Niederpannonien ist das heutige West­ungarn: eine exponierte Provinz an der Donau, die Rom gut 100 Jahre vor Ha­drian erobert hatte. Jenseits des Flusses siedelten die Barbaren, darunter sarmatische Stämme, die immer wieder Roms Grenze bedrohten, zum Teil aber auch als Hilfstruppen in Diensten des Imperiums standen. Die Grenzregion war in Unruhe geraten, seitdem Trajan von 101 bis 106 n. Chr. in zwei Anläufen das benachbarte Dakien (ungefähr identisch mit dem heutigen Rumänien) unterworfen und die Stämme dort teilweise gefügig gemacht und teilweise – wie die ebenfalls sarmatischen Jazygen – vertrieben hatte.

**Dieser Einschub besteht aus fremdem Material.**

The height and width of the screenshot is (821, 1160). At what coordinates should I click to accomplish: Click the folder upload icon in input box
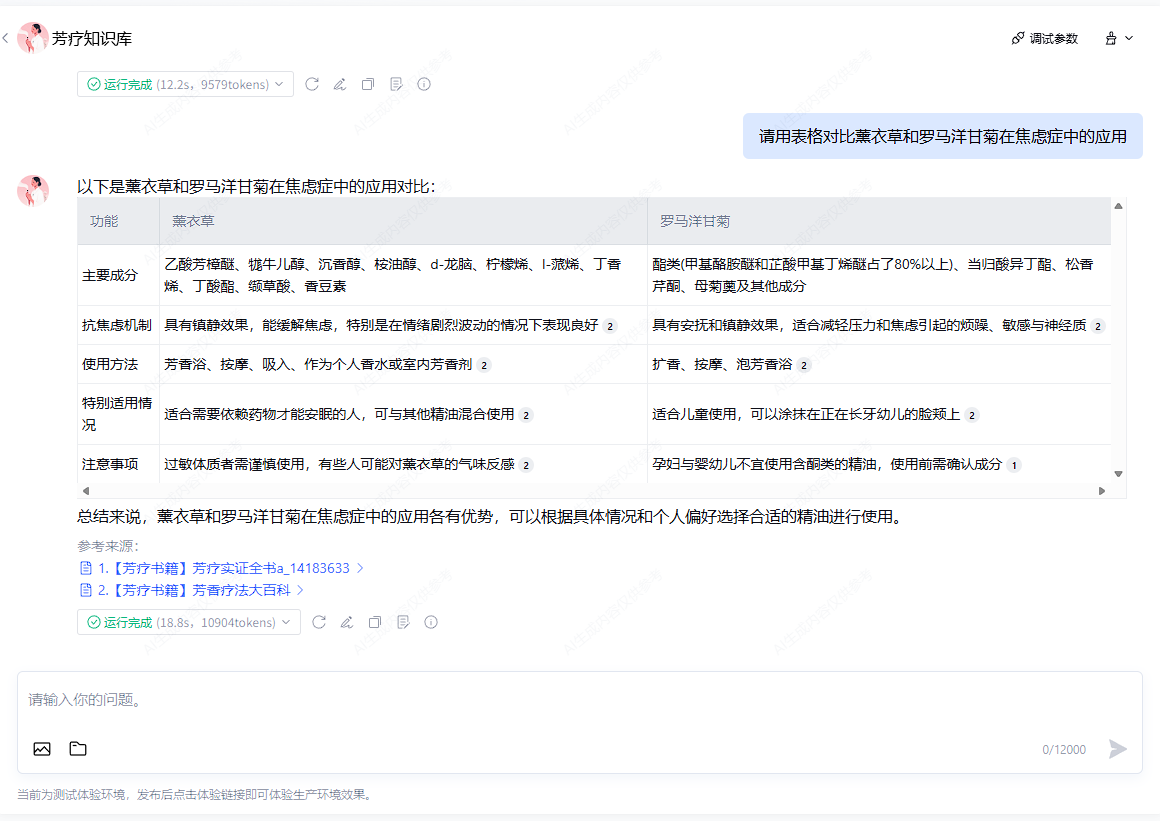pos(78,749)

Büste von Kaiser Hadrian in einem der Kapitolinischen Museen von Rom. Foto: Musei Capitolini / Marie-Lan Nguyen

Als Statthalter war es Hadrians Aufgabe, die Provinz unter Kontrolle zu halten. Dazu gehörte die Sicherung nach außen, aber auch die Befriedung nach innen: Von Disziplinlosigkeit und Meutereien unter römischen Soldaten hören wir immer wieder. Die Durchsetzung von Zucht und Ordnung im Militär gehörte also zu den Herausforderungen, denen sich Statthalter immer wieder zu stellen hatten. Doch offensichtlich litt Niederpannonien noch unter einem anderen Misstand: Die kaiserlichen Finanzbeamten, procuratores, hatten ihre Kompetenzen überschritten und möglicherweise der Provinz Abgaben abgepresst, die den Rahmen der Legalität sprengten. Hadrian brachte sie zur Räson.

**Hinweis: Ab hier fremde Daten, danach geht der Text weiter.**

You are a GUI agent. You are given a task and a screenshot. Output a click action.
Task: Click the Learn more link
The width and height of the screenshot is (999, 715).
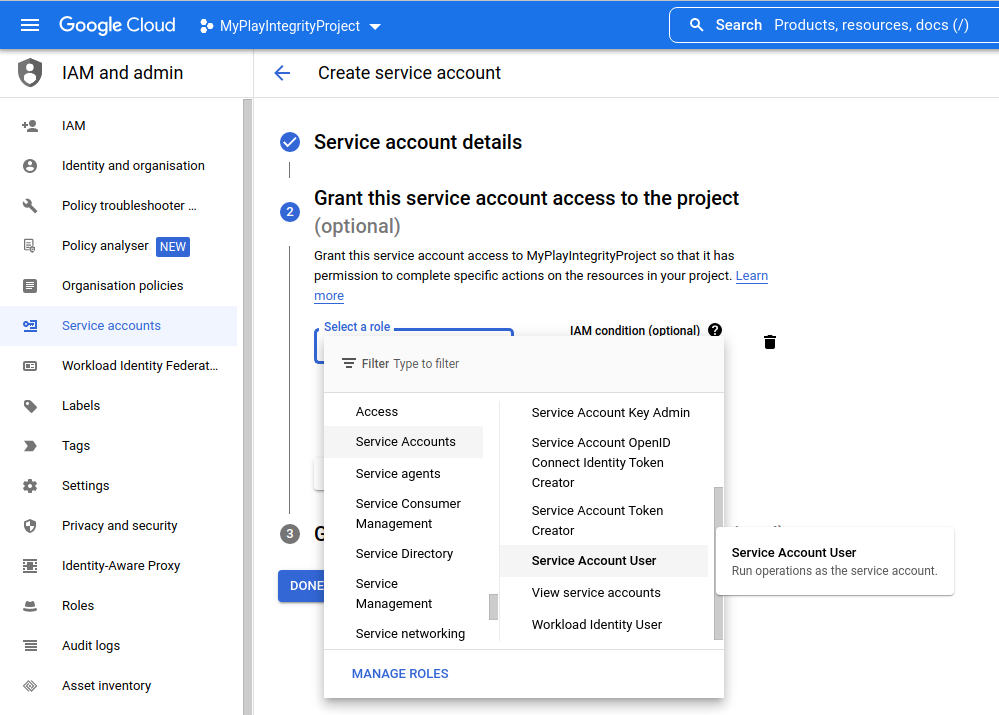click(751, 275)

Der Statthalter regierte von seinem Palast in Aquincum (Óbuda) aus. Ha­drian schlug sein Quartier jedoch auf der Donauinsel vor Óbuda, der heutigen Werftinsel, auf. Zu seinen Pflichten gehörte es, die Provinz zu bereisen, Gericht zu halten und sich die Sorgen und Nöte der Provinzbewohner anzuhören. Hadrian scheint diese Aufgaben gewissenhaft und mit dem von Trajan gewünschten Erfolg versehen zu haben. Auch militärisch reüssierte er: Er schlug Einfälle der Jazygen im Banat und in der Wallachei zurück. Der Kaiser war zufrieden. Deshalb stieg Hadrian auf der Karriereleiter weiter empor: Im April 108 n. Chr. wurde er Konsul und avancierte so in den engsten Kreis um den Kaiser.

Eine römische Karriere

Wer war der Mann, der als gut Dreißigjähriger nach Niederpannonien kam, die Provinz gegen Barbaren verteidigte und auch sonst sichtbare Spuren im Karpatenbecken hinterließ? Was leistete Hadrian in 21 Jahren als Kaiser und welche Rolle könnten seine Erfahrungen an der Donau für sein Handeln im Chefsessel der römischen Politik gespielt haben?

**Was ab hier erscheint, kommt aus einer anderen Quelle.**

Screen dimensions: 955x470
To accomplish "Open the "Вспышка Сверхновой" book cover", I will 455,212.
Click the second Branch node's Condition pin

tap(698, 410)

Titus Aelius Hadrianus hatte am 24. Januar 76 n. Chr. in Spanien das Licht der Welt erblickt, vermutlich in der römischen Kolonie Italica. Bereits sein Vater und Großvater sowie weitere Vorfahren väterlicherseits waren römische Senatoren gewesen. Hadrian senior starb, als der Sohn gerade zehn Jahre alt war. Der Knabe wurde in die Obhut seines Onkels zweiten Grades gegeben: des späteren Kaisers Trajan. Er leistete Militärdienst und erreichte 101 n. Chr. – Trajan war bereits Kaiser – mit der Quästur die erste Stufe der senatorischen Ämterlaufbahn, auf der er sich zielstrebig emporarbeitete.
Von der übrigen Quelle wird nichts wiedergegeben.